What is being asked: Give back the data below word for word. Any image in it should be left out.

Record excerpts:
┌──
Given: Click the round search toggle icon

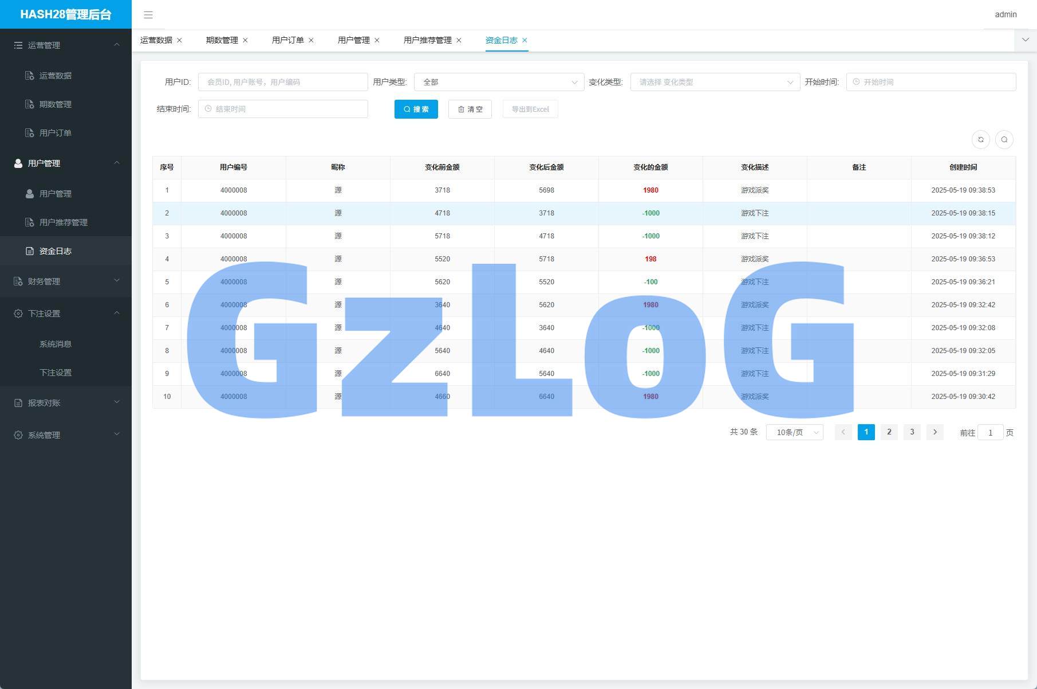Looking at the screenshot, I should (1004, 139).
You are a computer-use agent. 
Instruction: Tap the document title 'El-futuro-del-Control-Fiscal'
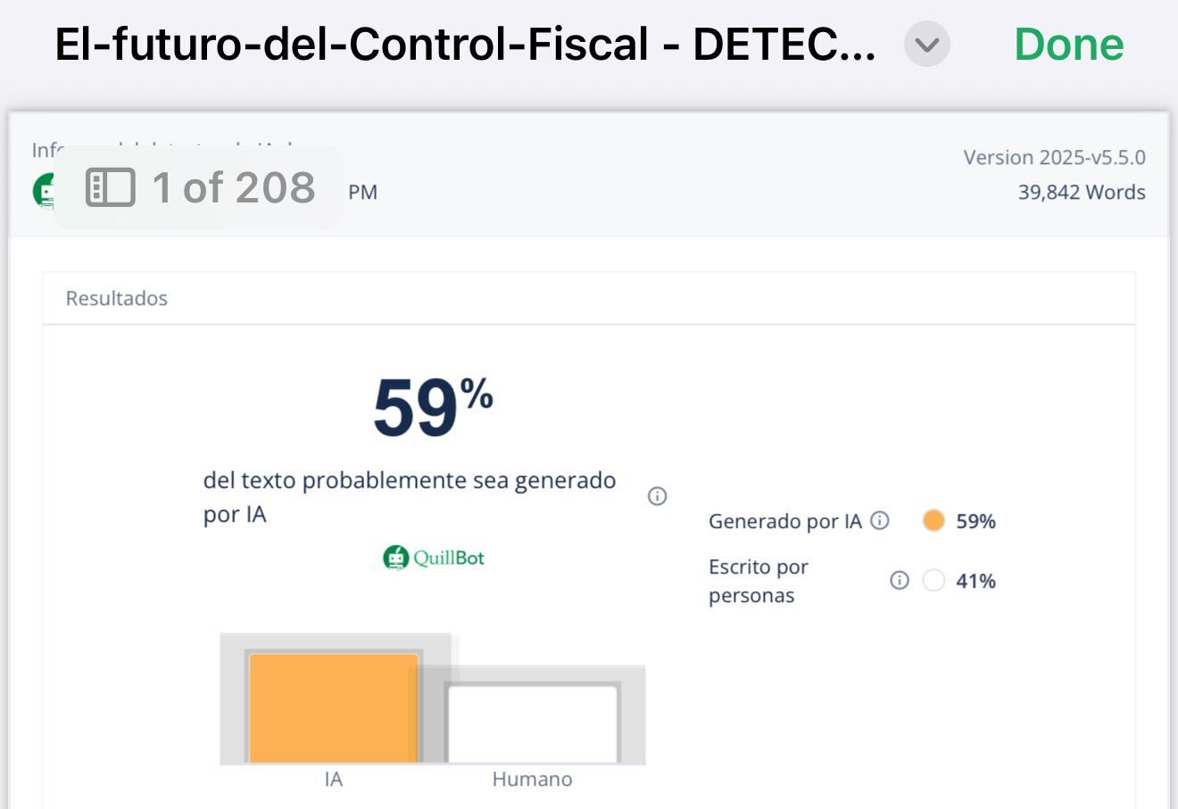[x=464, y=44]
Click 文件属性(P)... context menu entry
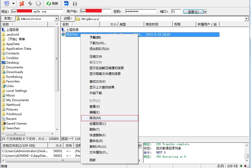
└──
Task result:
Given: Click the round search toggle icon

Looking at the screenshot, I should (1004, 139).
You are a computer-use agent. 
Instruction: Tap the document title 'El-futuro-del-Control-Fiscal'
[x=464, y=44]
Click 文件属性(P)... context menu entry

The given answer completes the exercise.